Information supplied —
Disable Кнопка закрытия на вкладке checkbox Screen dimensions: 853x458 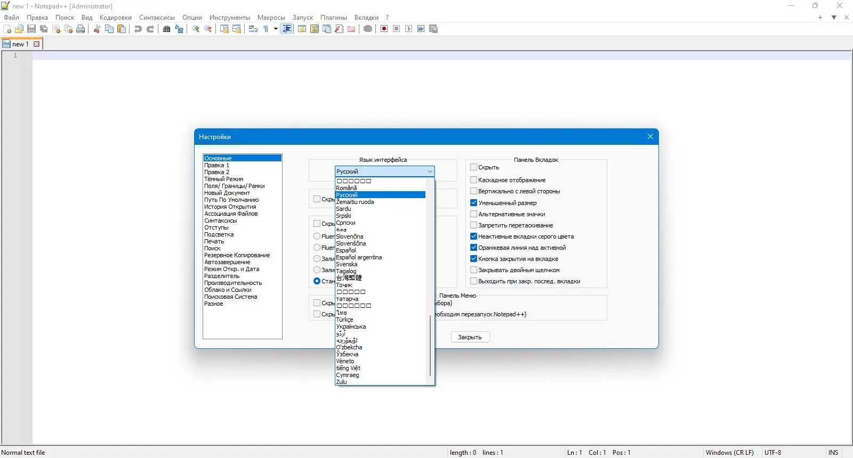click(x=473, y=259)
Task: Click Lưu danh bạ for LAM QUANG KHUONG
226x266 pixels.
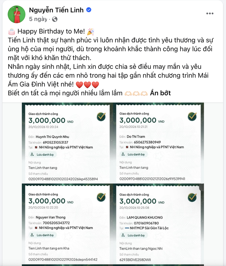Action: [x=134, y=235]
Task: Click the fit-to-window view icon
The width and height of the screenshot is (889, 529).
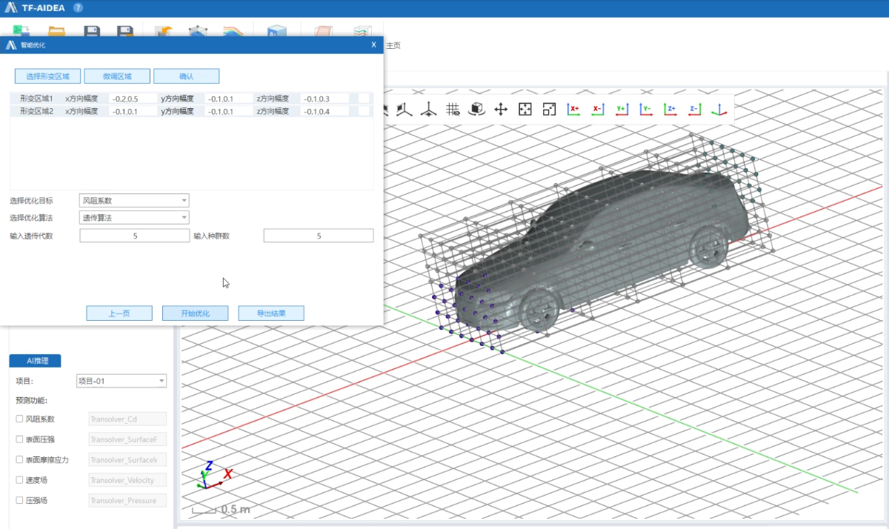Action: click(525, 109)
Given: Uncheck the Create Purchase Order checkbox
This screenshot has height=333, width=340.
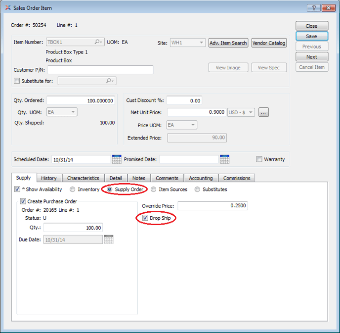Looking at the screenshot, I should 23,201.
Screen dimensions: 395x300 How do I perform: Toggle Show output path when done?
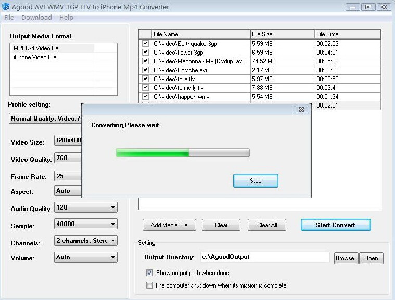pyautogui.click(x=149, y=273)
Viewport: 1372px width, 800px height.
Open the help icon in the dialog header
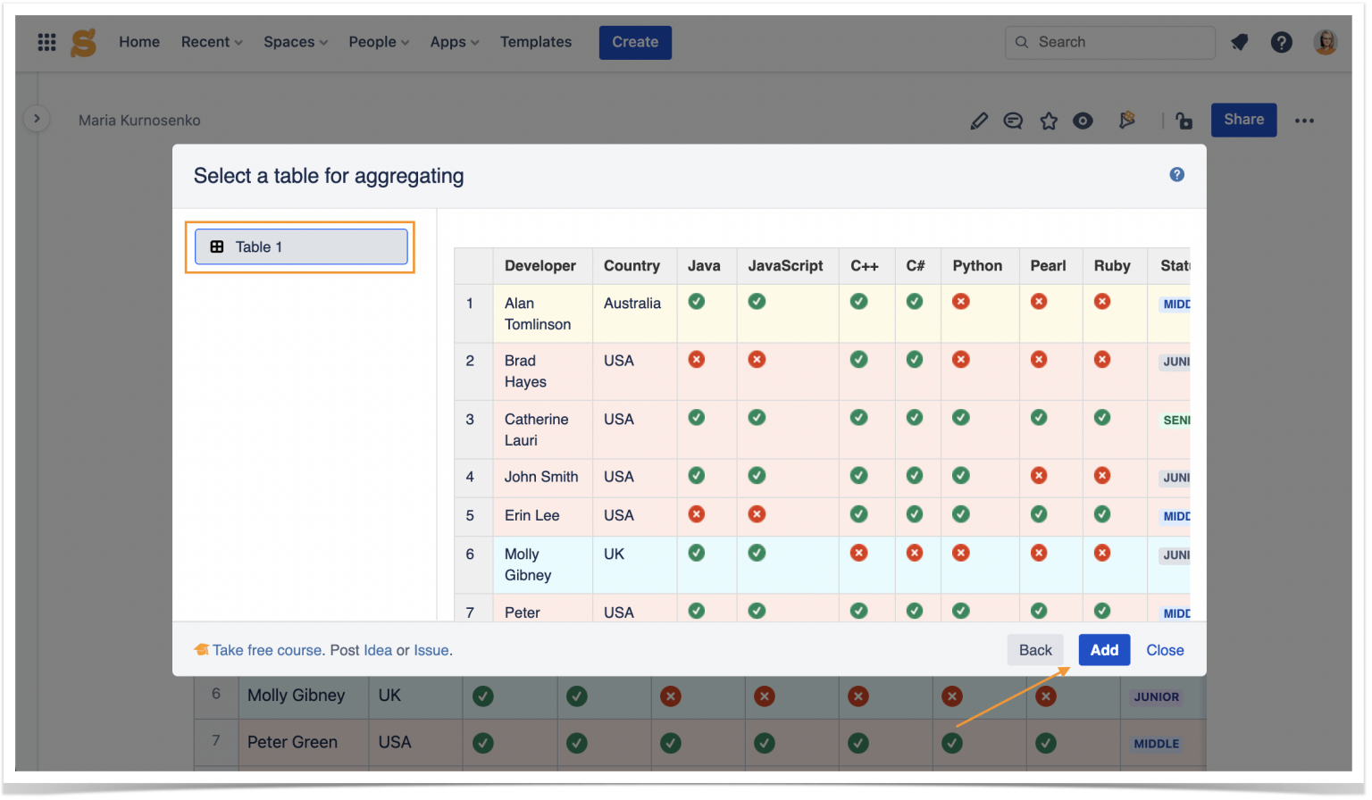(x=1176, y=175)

Work required —
No pictures belong in the copy. Retype exactly, and only, the lines from the line containing "Task: Click the fit-to-window view icon" through the last line of the data, both included.

Response to this exercise —
Task: Click the fit-to-window view icon
The width and height of the screenshot is (889, 529).
Action: click(525, 109)
Given: Uncheck the Create Purchase Order checkbox
This screenshot has height=333, width=340.
Looking at the screenshot, I should 23,201.
Screen dimensions: 395x300 How do I perform: Toggle Show output path when done?
pyautogui.click(x=149, y=273)
Viewport: 1372px width, 800px height.
Open the help icon in the dialog header
(x=1176, y=175)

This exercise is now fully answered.